Archive for October 1st, 2007

When It’s Time To Start The Party, START THE PARTY!

Monday, October 1st, 2007

The traditional closing of a Jewish wedding ceremony occurs when the groom steps on a wine glass wrapped in a napkin to symbolize the destruction of the Temple in Jerusalem. (It can also symbolize the fragility of the trust relationship in a marriage.)

At one such event, a shard of the wine glass came right through the sole of the groom’s shoe and into his foot, requiring a trip to the Emergency Room for stitches. (And an hour-plus delay in his getting to the reception.)

The bride’s parents were faced with a tough call: wait until the ER trip was over, or start the party without the guests of honor. They did the right thing – they started the party.

Now, you might think that a wedding reception without the bride and groom seems a little odd. But with the clock running on the venue (and the guests’ attention span) – not to mention the food, band, and everything else – the smart thing to do was proceed. Which we did. By the time the limping groom escorted his bride to the dance floor for their first dance (fortunately – his foot was still numbed by Novocaine), the rest of us were in full swing.

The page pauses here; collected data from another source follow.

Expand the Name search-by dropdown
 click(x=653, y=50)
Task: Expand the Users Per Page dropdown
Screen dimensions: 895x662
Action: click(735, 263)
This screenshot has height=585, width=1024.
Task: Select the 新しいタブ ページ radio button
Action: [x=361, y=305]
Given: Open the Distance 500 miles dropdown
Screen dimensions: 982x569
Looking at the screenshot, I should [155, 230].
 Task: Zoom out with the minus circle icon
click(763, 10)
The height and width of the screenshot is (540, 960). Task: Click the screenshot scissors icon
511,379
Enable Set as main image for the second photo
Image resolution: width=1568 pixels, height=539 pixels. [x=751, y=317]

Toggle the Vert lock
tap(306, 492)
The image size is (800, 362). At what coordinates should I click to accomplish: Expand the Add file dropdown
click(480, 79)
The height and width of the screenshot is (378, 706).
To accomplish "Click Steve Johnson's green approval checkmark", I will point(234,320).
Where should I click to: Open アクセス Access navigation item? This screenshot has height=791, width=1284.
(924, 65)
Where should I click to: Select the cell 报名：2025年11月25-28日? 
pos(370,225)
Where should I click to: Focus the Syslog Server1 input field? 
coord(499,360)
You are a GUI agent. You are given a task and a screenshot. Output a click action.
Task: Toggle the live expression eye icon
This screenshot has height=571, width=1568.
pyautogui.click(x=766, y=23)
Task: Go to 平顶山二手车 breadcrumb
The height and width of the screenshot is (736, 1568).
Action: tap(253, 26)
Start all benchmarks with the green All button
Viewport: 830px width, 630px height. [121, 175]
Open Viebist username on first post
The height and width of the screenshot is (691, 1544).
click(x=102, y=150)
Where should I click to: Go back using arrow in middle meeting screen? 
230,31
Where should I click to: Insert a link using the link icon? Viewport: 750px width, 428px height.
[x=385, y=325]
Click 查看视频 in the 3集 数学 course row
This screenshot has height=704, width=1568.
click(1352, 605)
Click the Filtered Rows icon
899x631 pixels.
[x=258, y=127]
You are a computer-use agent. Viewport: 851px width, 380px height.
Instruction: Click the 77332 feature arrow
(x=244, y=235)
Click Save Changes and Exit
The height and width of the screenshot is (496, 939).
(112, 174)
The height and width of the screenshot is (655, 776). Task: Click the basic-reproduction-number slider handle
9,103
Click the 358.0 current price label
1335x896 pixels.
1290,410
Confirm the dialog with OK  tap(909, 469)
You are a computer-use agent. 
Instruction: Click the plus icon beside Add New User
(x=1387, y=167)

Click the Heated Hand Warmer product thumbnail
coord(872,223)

This past week, I was at another event where the party planner faced a similar choice. A fundraiser for M.D. Anderson Cancer Center featured a live interview of Carol Burnett by Deborah Norville, both of whom were on very tight schedules. Unfortunately, about 40% of the guests refused to honor repeated announcements for them to come into the ballroom and take their seats. They each seemed to want to be the very last one at their particular tables. We waited 10 minutes past the official start time, and still they lingered in the foyer outside. Then, in a brilliant move, the party planner ordered the ballroom doors to be closed. All of a sudden, the “fashionably late” crowd realized that – yes – this party could and would go on without them. It was amazing how quickly they found their proper spots, once they were motivated.

No party is successful unless the comfort (and inner clocks) of the vast majority of the guests are respected. And since the goal of every party planner is a successful event, when it’s time to start – there really is no good reason to keep everyone else waiting.